So, I got HBOMax, finally. This is good, as there are a pile of shows I want to watch, and bad, as where will I find the time? But the tipping point, of course, was the release of WW84[1]. If you are looking for a comics movie that leans really hard into the four-color aesthetic and into being a comics movie, look no farther!
I said (unless someone else did, but I’m pretty sure I did too) that Into the Spiderverse was the first movie I’d seen that felt like reading a comic, and that is still true. Nevertheless, there have been plenty of MCU movies that lean really hard into both the comics aesthetic (anything with Thor) and comics sensibilities (anything with Peter Quill). But this is the first DC movie I’ve seen that did so.

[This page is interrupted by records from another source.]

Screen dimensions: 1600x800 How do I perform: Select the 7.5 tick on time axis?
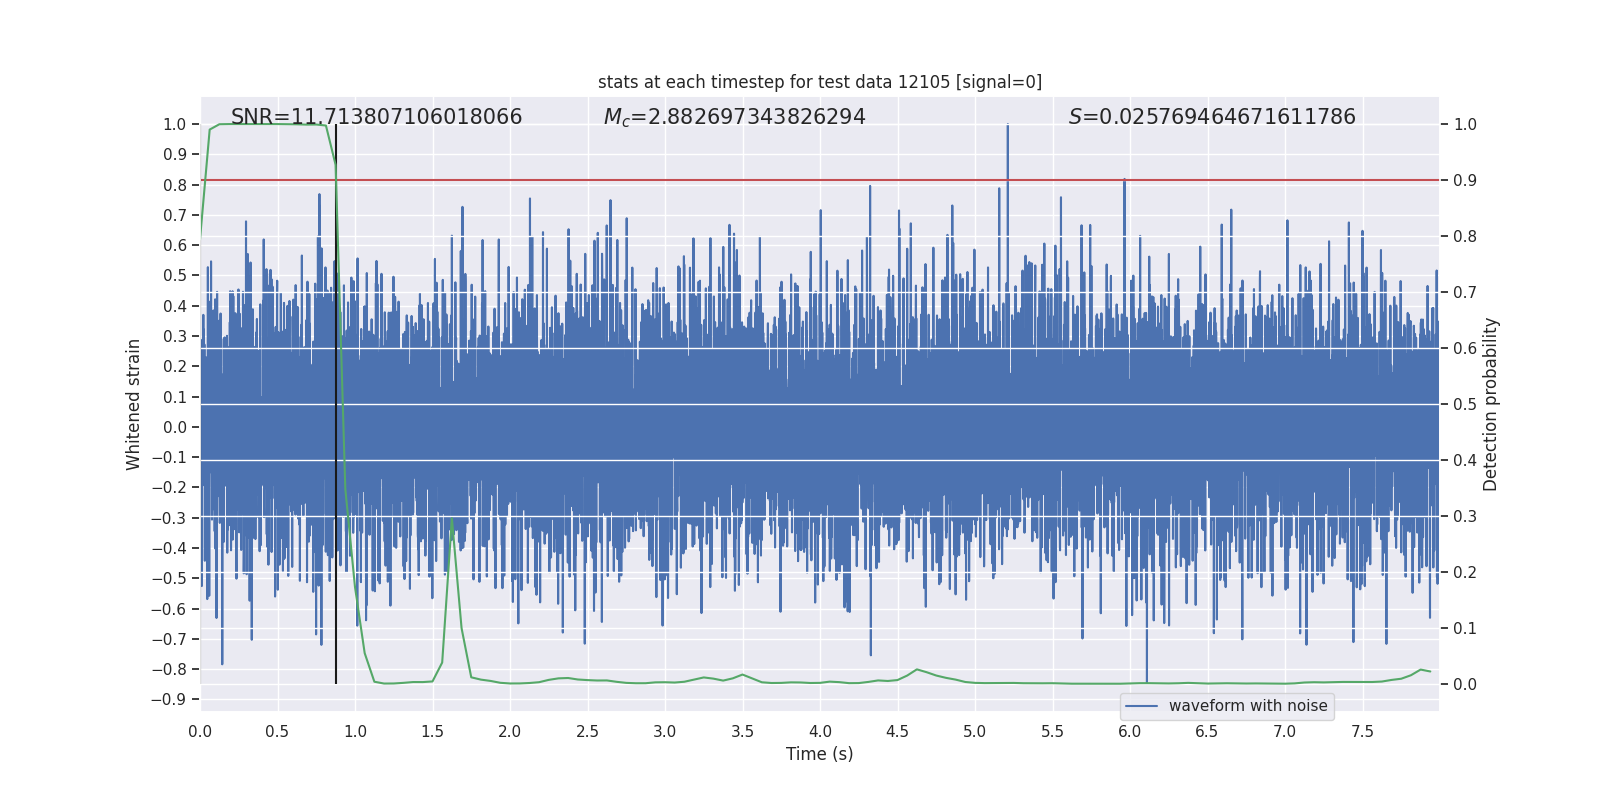(x=1362, y=731)
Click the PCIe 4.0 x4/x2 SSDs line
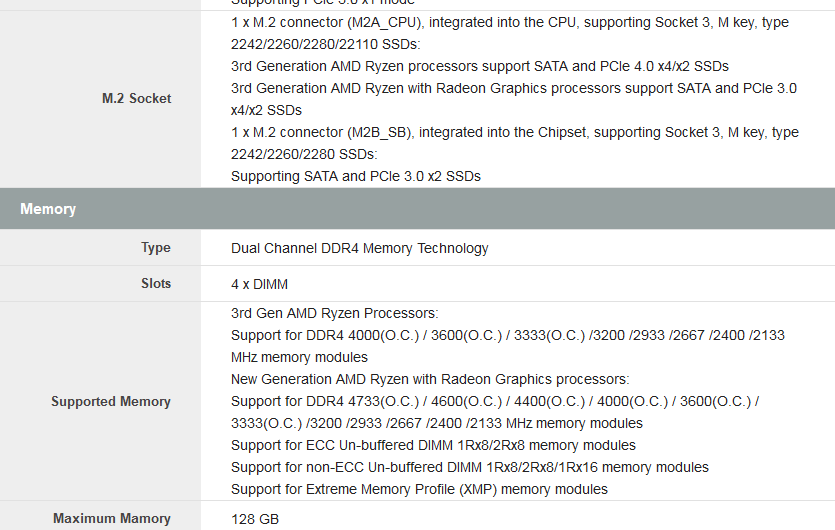Screen dimensions: 835x530 [479, 66]
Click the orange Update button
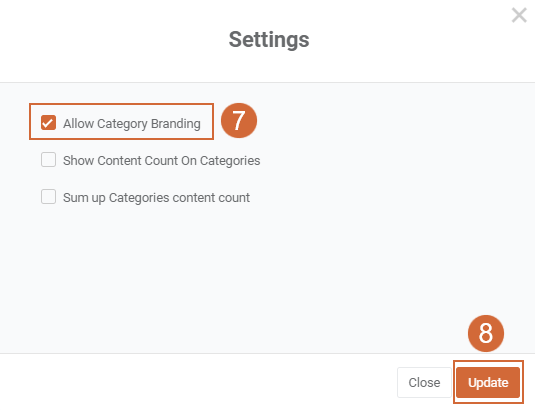 point(488,382)
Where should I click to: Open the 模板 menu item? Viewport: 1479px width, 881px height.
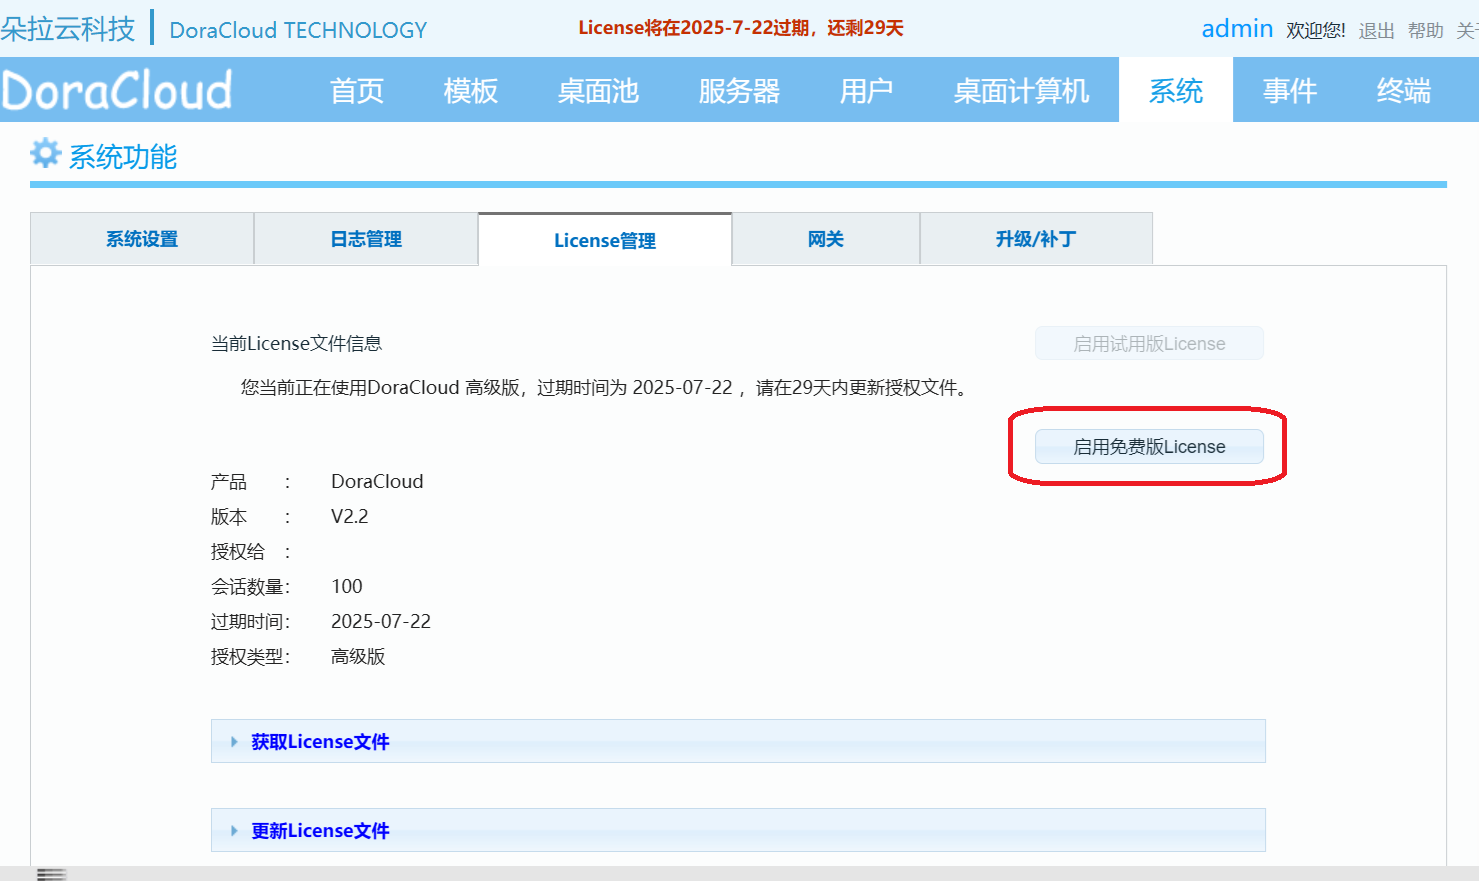click(469, 89)
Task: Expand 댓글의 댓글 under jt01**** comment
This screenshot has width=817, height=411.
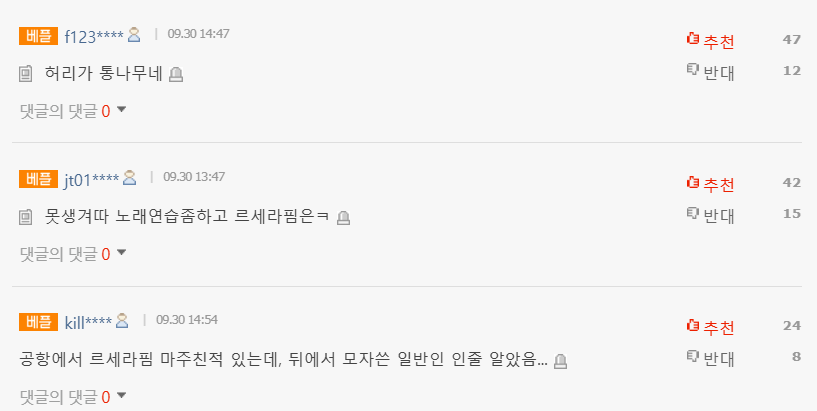Action: coord(73,254)
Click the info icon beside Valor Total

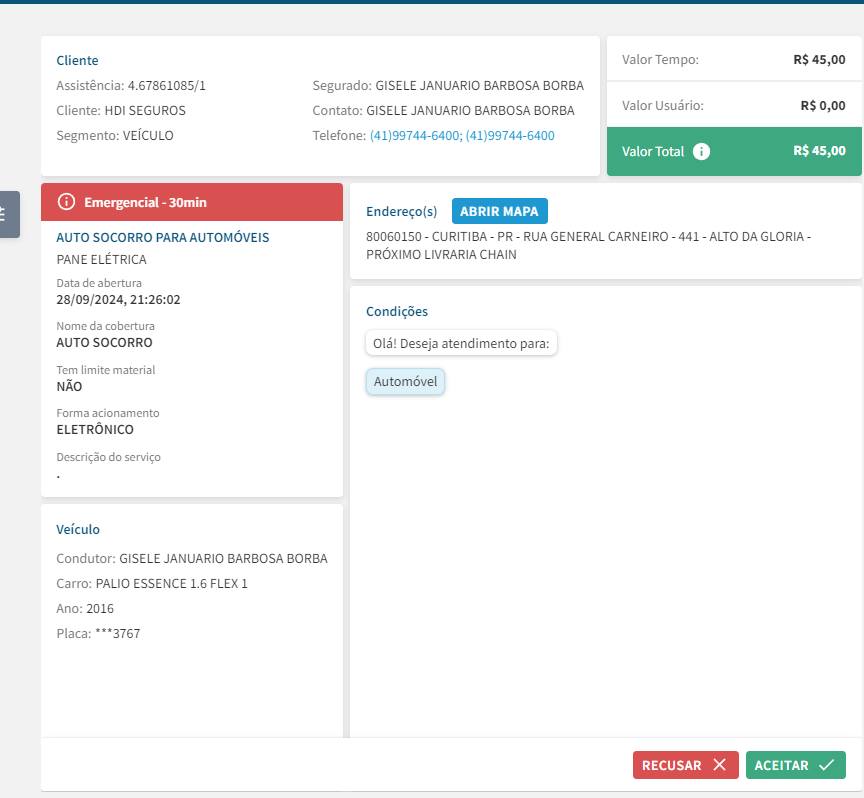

It’s not that the plot didn’t make sense, like I’ve heard plenty of people claim. It hung together quite well, start to finish, with only one big complaint on my part[2]. But everything that happens relies of accepting that the logic of comic books is not the logic of the real world. Things happen that are not really magic, which is what a lot of people rely upon to suspend disbelief; instead things happen that rely on accepting that comics science is not the same as our science (much less when you mix science and magic together!), and that is maybe a harder proposition.
In a nutshell: what if we fast forward Diana to, say, the ’80s, where she is working at the Smithsonian on the strength of her knowledge of artifacts and like 130 languages (living and dead), and also she still isn’t over Steve Trevor yet 70 years later? And then she runs into a magic rock at the same time that a mousy new co-worker and an oil tycoon with a secret also run into said magic rock? And then the writers lay down a righteous comic book plot over these facts, with nary a care in the world for if it could even mildly happen or be fixable back to some kind of status quo that allows her to show up in Dawn of Justice even if it could happen in the first place?
In the end, that kind of thing either makes you want to punch some writers, or it’s your bread and butter. It wasn’t particularly good, but it was pretty damned amazing.
[1] Weird thing, with weird corollary. The movie is never referenced in any way besides WW84, at the start and end. Likewise, Diana Prince has never been referenced as Wonder Woman in either of these movies. Was she in her other DCCU appearances? I have literally no way of knowing!
[2] And that was more science-based than plot. Technically a spoiler: if you are going to electrocute someone for something, then you have to electrocute them for doing something equally electrocutable 30 seconds earlier, or else you don’t get to electrocute them now! Consistency, that’s all.